Trotz dieser eindeutigen Rechtslage werden die Mitglieder der Bundesversammlung in Koalitionszwang genommen und faktisch an einer freien Entscheidung gehindert. Der ausgeübte Druck ist enorm, und ertappte Abweichler dürfen sich im Zweifelsfalle sicher sein, nie wieder bei ihrer Partei einen Fuss auf den Boden zu bekommen. Und damit letzlich immaterielle oder materielle Vorteile, ja sogar Einkommen und Pensionsansprüche zu riskieren.
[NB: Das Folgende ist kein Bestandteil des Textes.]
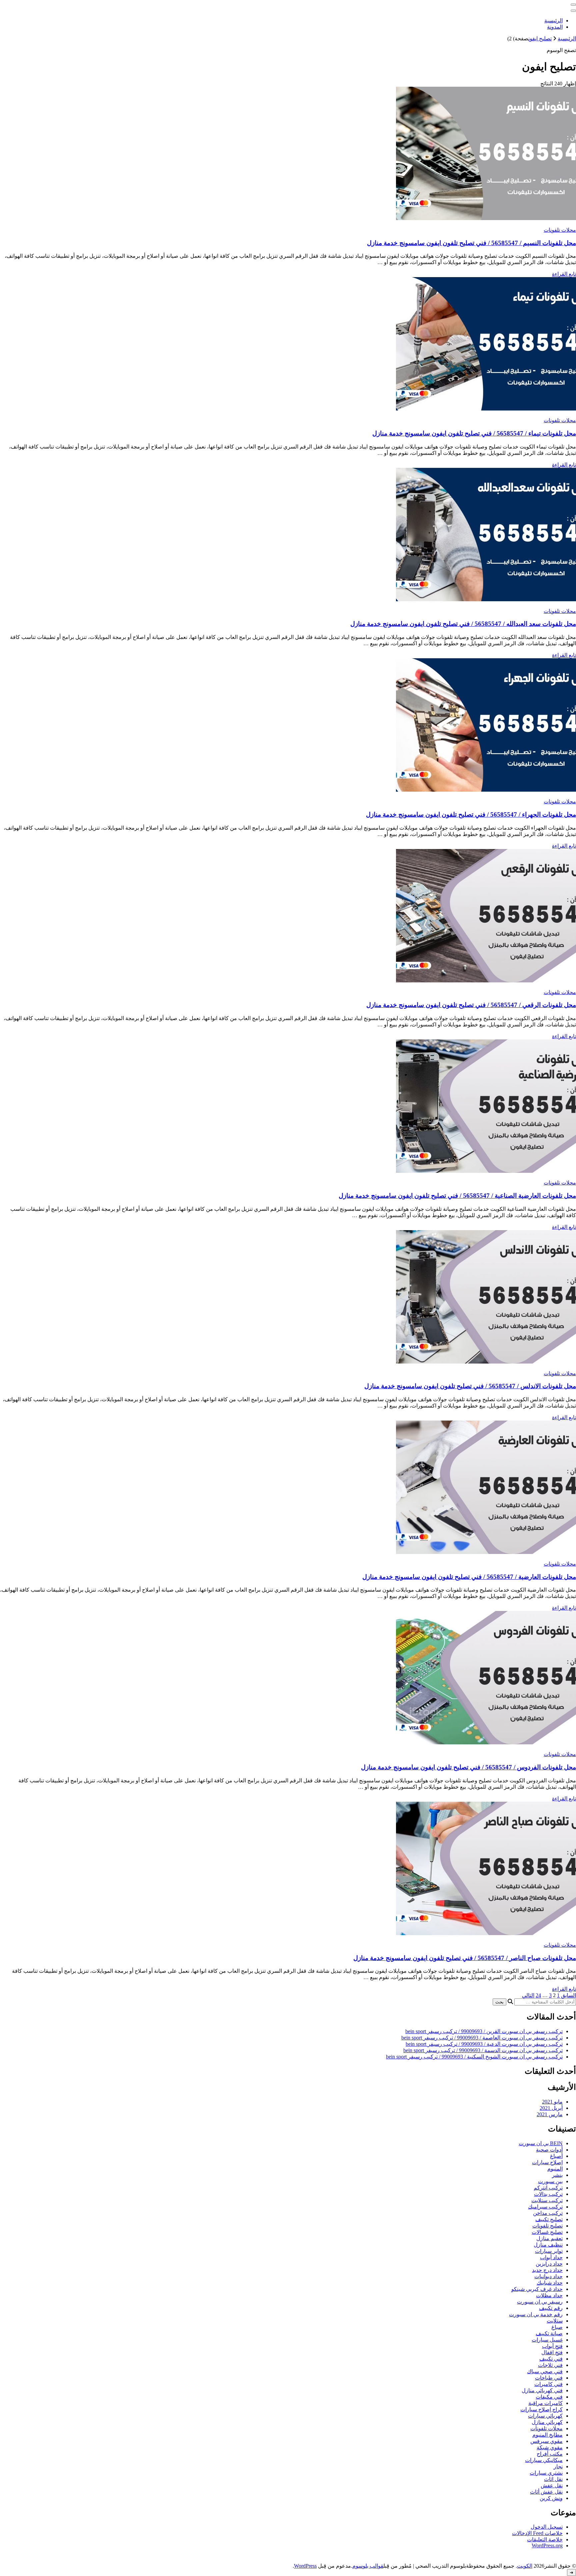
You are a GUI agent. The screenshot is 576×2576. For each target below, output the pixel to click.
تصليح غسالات (547, 2232)
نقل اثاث (553, 2479)
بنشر (557, 2175)
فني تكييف (551, 2359)
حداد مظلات (549, 2295)
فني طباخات (549, 2378)
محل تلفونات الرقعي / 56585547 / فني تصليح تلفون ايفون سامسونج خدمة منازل (471, 1004)
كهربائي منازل (547, 2422)
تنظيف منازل (548, 2245)
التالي (528, 1995)
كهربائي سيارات (545, 2416)
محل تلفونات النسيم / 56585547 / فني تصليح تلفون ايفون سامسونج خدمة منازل (471, 242)
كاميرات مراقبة (545, 2403)
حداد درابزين (549, 2264)
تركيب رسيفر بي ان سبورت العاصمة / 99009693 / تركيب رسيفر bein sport (482, 2037)
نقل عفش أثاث (546, 2492)
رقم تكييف (551, 2308)
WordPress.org (547, 2545)
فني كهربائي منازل (542, 2390)
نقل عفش (552, 2485)
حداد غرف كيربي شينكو (537, 2289)
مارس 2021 (550, 2114)
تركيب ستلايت (547, 2200)
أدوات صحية (549, 2150)
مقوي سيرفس (546, 2441)
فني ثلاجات (550, 2365)
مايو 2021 (552, 2101)
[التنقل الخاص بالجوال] (573, 5)
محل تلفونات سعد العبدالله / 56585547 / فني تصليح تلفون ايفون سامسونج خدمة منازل (463, 623)
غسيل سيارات (547, 2340)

Auch wenn das offiziell in keinem Dokument so je formuliert wird, es ist eine Tatsache.

Das die Parteien den Kandidaten vorher bestimmen, eine seit den Fünfziger Jahren praktizierter Vorgang der noch nie schief ging, ist aufgrund des faktisch unausweichlichen Fraktionsdruck ein offener Verfassungsbruch, der leider noch nie zu ernsthaften Klagen vor dem Verfassungsgericht geführt hat. Der Verlauf und das Ergebnis der morgigen Abstimmung ist also auch ein Live-Test des Zustandes unserer Demokratie. Ob noch Hoffnung besteht oder ob der Putsch der Finanzoligarchie alternativlos ist.

"Alternativlos", das Wort werden sie noch öfters aus Berlin hören.